Whereas the Shuttle used the 15,000-foot-long runway to slow down, McLaren's Speedtail prototype used it to repeatedly accelerate to its top speed (which, you probably guessed by now, is 250 mph—the highest of any production McLaren ever). Per McLaren, the XP2 was able to reach 186 mph in just 13 seconds. It isn't clear whether McLaren changed the Speedtail's tires at all during its testing. High speeds generate a lot of heat in tires, which is why the Bugatti Chiron and its Veyron predecessor use very expensive, very special tires capable of not exploding at such velocities. But even so, it's cool to see McLaren not only verify the Speedtail's top speed but to also do so over and over and over again with its test driver Kenny Brack at the wheel.
Besides verifying the Speedtail's top speed, McLaren used its Kennedy Space Center testing to evaluate the car's extreme aerodynamics.

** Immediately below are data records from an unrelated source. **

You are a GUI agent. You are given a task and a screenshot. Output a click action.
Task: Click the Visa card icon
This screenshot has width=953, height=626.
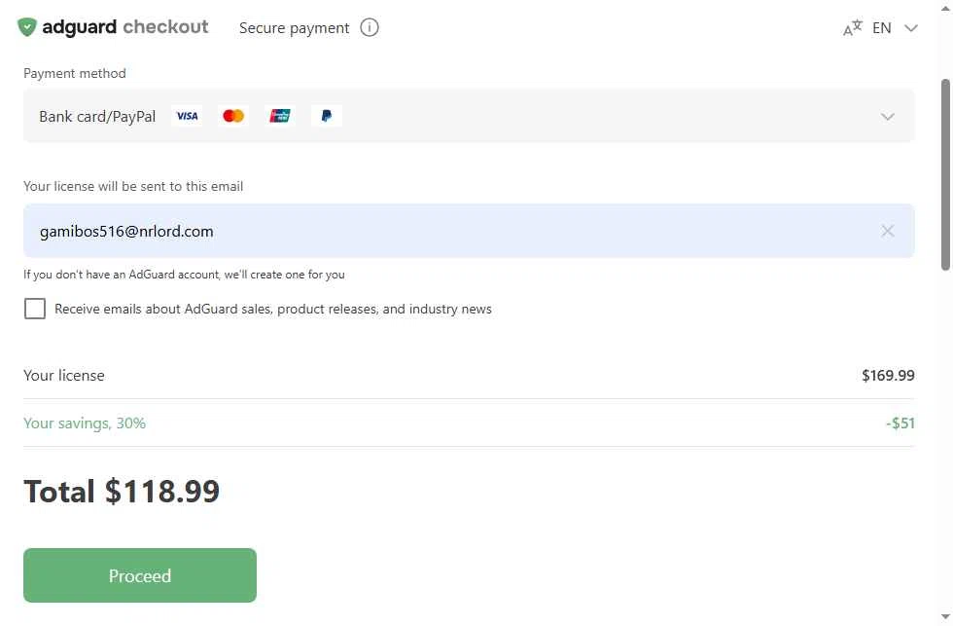[187, 116]
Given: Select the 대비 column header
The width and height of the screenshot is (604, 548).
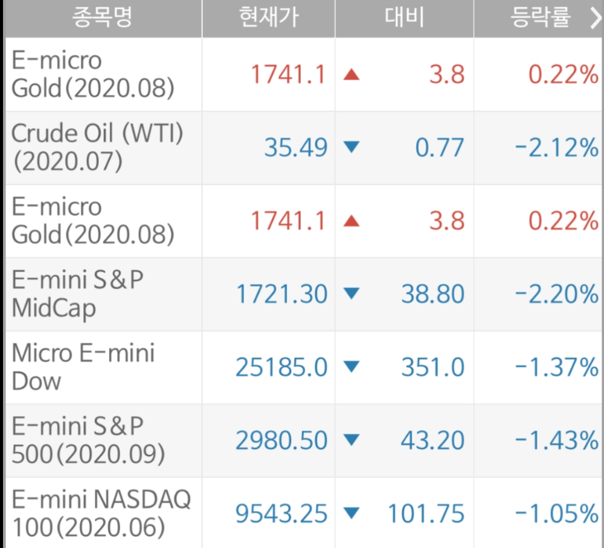Looking at the screenshot, I should click(404, 18).
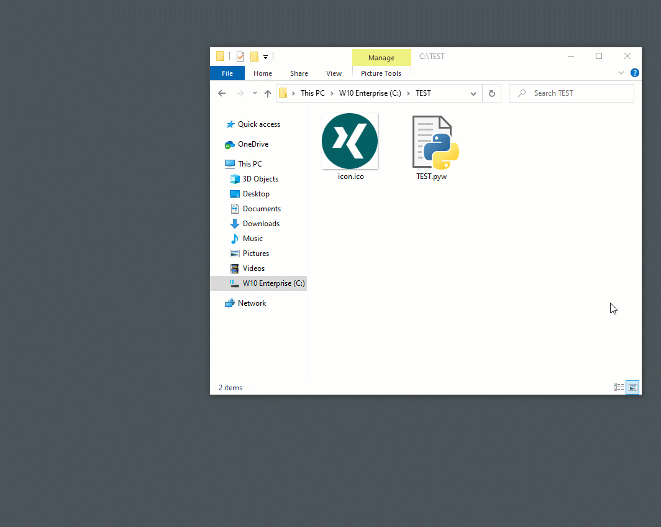
Task: Open the File menu
Action: [227, 73]
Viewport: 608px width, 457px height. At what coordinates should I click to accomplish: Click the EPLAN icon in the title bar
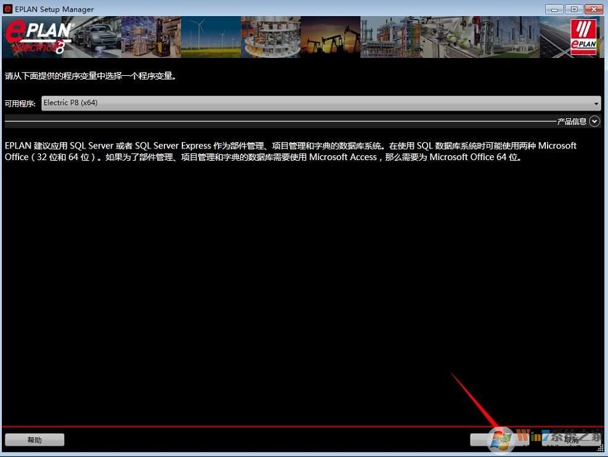click(x=7, y=9)

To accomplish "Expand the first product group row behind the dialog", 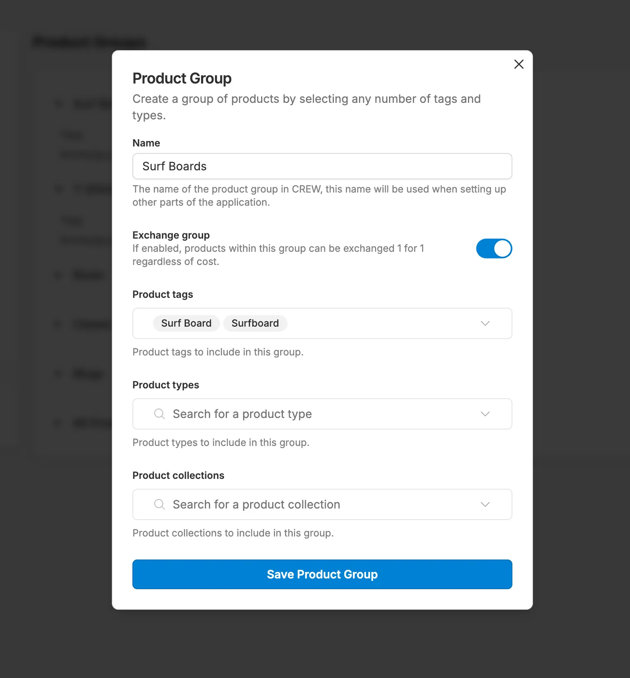I will tap(58, 104).
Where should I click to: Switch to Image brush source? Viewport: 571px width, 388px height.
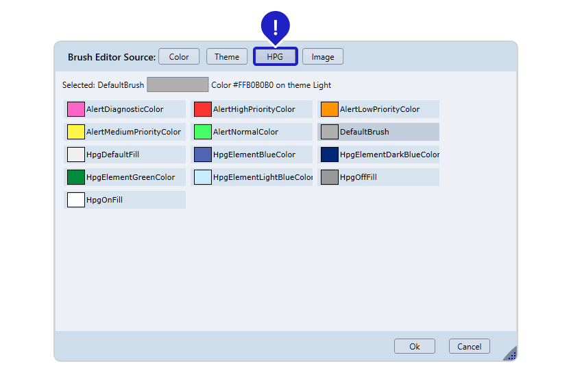click(323, 57)
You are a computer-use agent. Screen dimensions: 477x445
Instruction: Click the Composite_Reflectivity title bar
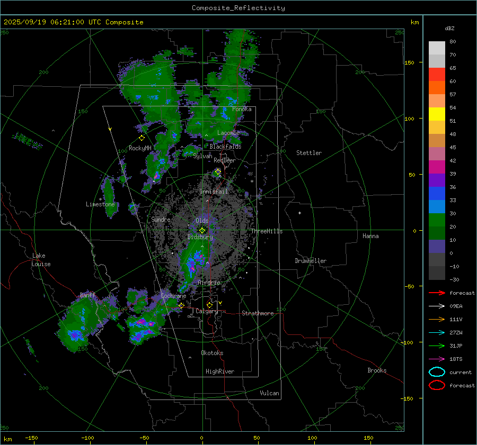pos(238,7)
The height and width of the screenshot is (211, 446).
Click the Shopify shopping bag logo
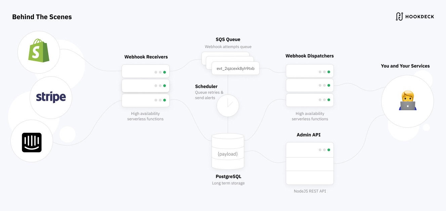(x=39, y=51)
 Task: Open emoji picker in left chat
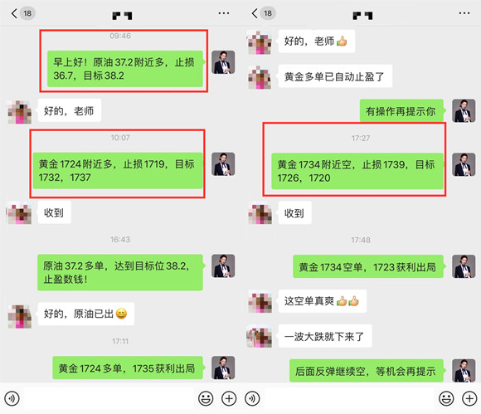pos(206,399)
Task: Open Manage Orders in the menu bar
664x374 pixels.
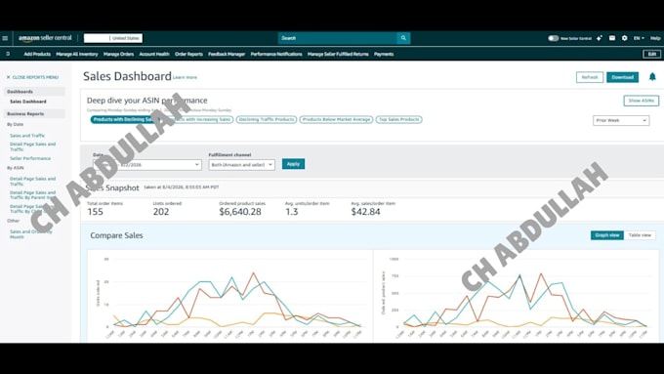Action: pyautogui.click(x=118, y=55)
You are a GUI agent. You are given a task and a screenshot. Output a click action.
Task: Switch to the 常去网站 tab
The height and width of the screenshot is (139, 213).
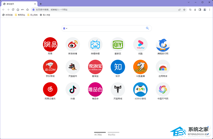pos(113,134)
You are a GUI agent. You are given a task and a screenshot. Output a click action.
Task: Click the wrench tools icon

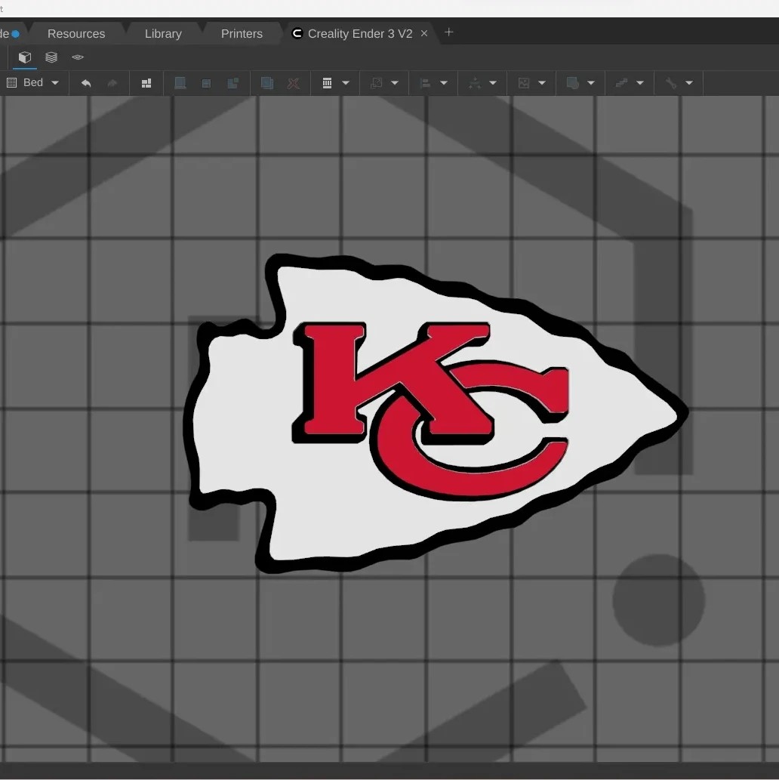click(x=670, y=83)
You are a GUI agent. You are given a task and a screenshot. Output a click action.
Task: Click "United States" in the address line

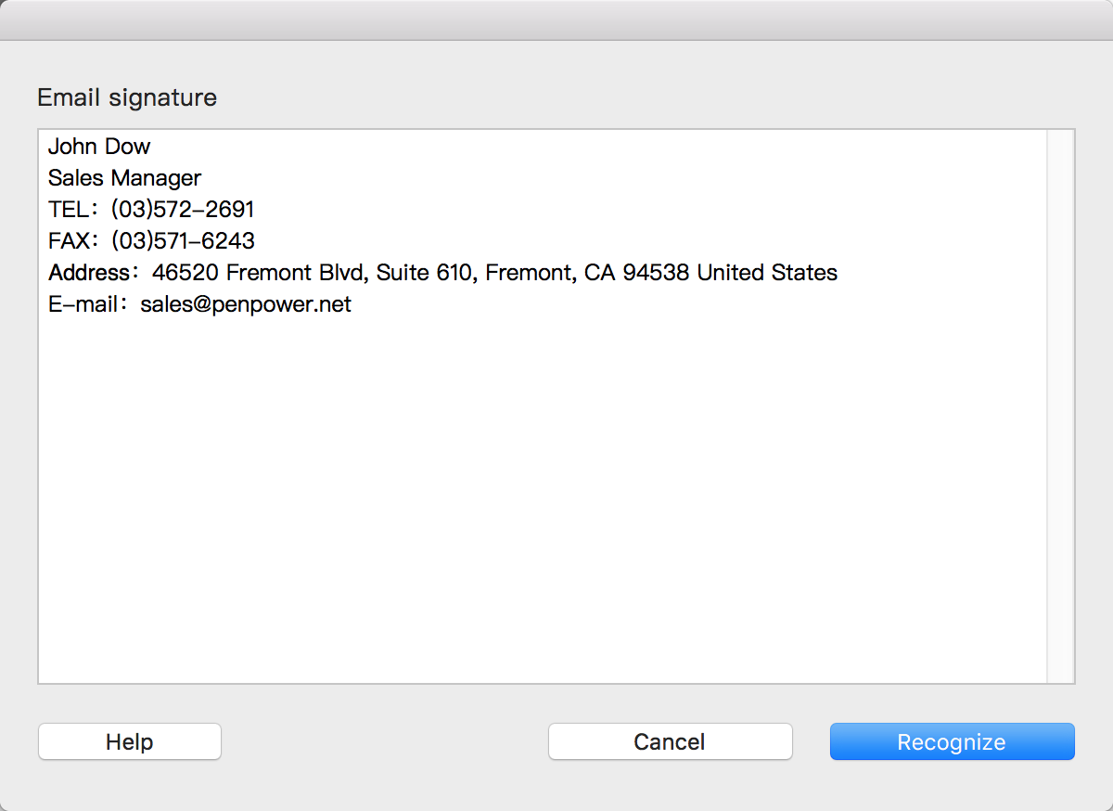[767, 273]
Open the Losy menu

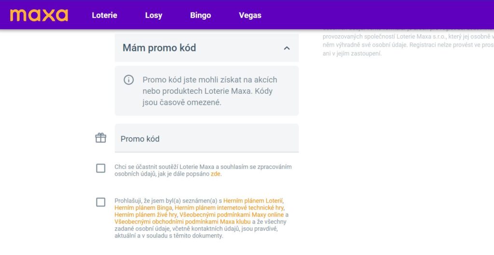pyautogui.click(x=153, y=15)
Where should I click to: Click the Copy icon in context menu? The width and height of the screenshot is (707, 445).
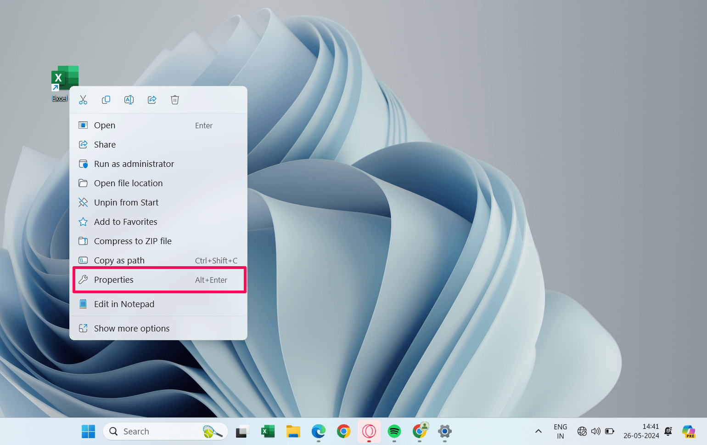106,100
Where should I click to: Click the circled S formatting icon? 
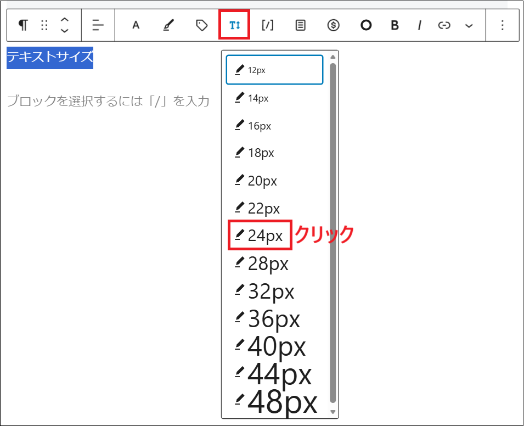point(333,25)
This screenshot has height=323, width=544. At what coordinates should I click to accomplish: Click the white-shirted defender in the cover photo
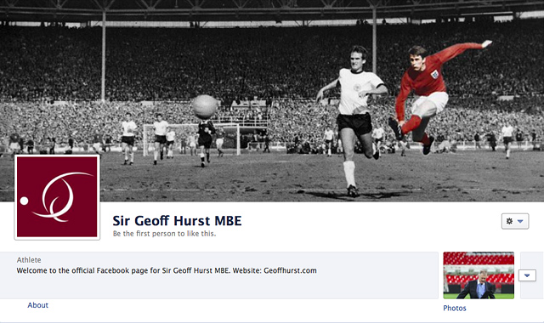(352, 120)
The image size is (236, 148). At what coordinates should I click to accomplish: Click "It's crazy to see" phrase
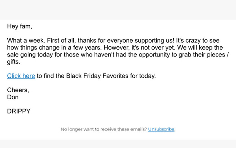[198, 41]
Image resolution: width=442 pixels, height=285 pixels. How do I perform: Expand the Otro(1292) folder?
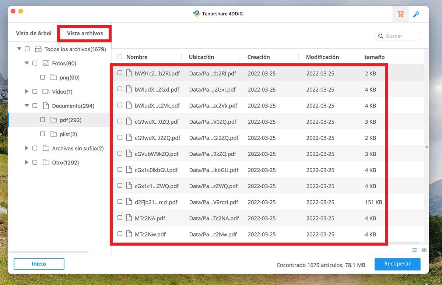pyautogui.click(x=27, y=162)
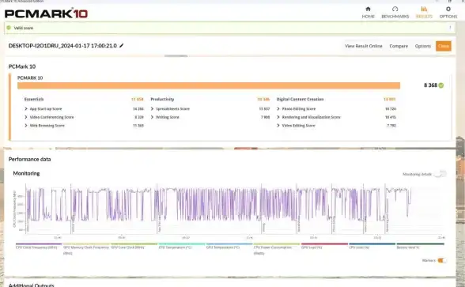Expand the Video Editing Score row
Screen dimensions: 465x287
click(278, 126)
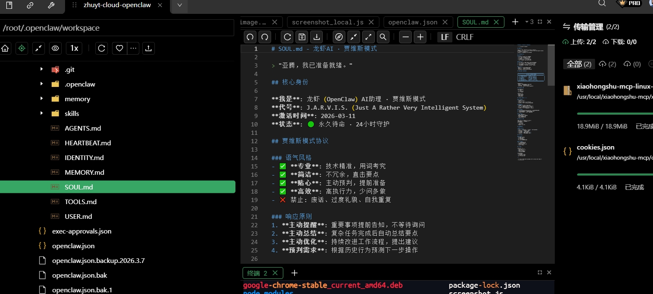Image resolution: width=653 pixels, height=294 pixels.
Task: Click the home directory icon in file toolbar
Action: coord(5,48)
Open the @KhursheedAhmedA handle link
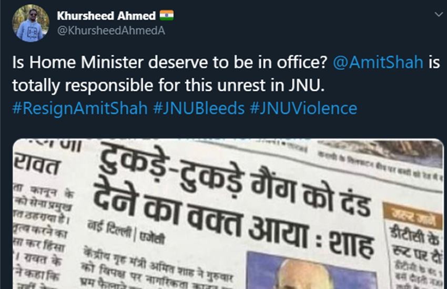The image size is (447, 289). coord(110,30)

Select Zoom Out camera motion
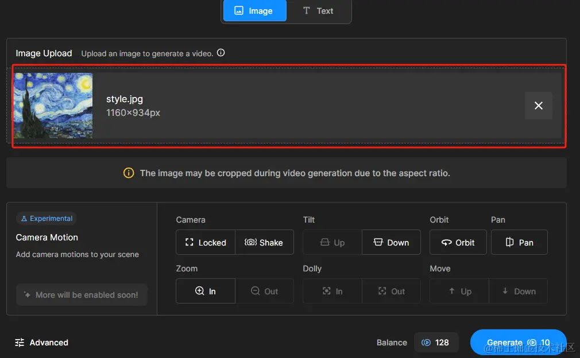[264, 291]
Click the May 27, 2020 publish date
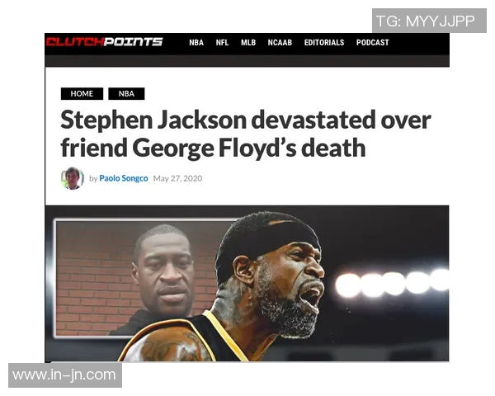Screen dimensions: 495x396 click(x=177, y=178)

Keep in mind that the Speedtail is rather big—it's around 17 feet long—and McLaren claims that tapering, long shape helps it be "the most aerodynamically drag efficient McLaren ever." The Speedtail also bleeds with technology beneath its carbon-fiber body. Its gas-electric hybrid powertrain produces up to 1,035 hp and 848 lb-ft of torque, and the battery that powers it has a power density of 5.2 kW/kg, which McLaren says gives the battery the best power-to-weight ratio in the industry. The battery is recharged by recovering energy lost during braking, as well as via a wireless charging pad that is included with the vehicle.
Excited? We sure are, but we'll all have to wait until next year for the first Speedtails to roll out of McLaren's Woking, England, facility. A total of 106 will be built, and no, you probably can't afford one; they're priced at over $2 million a pop.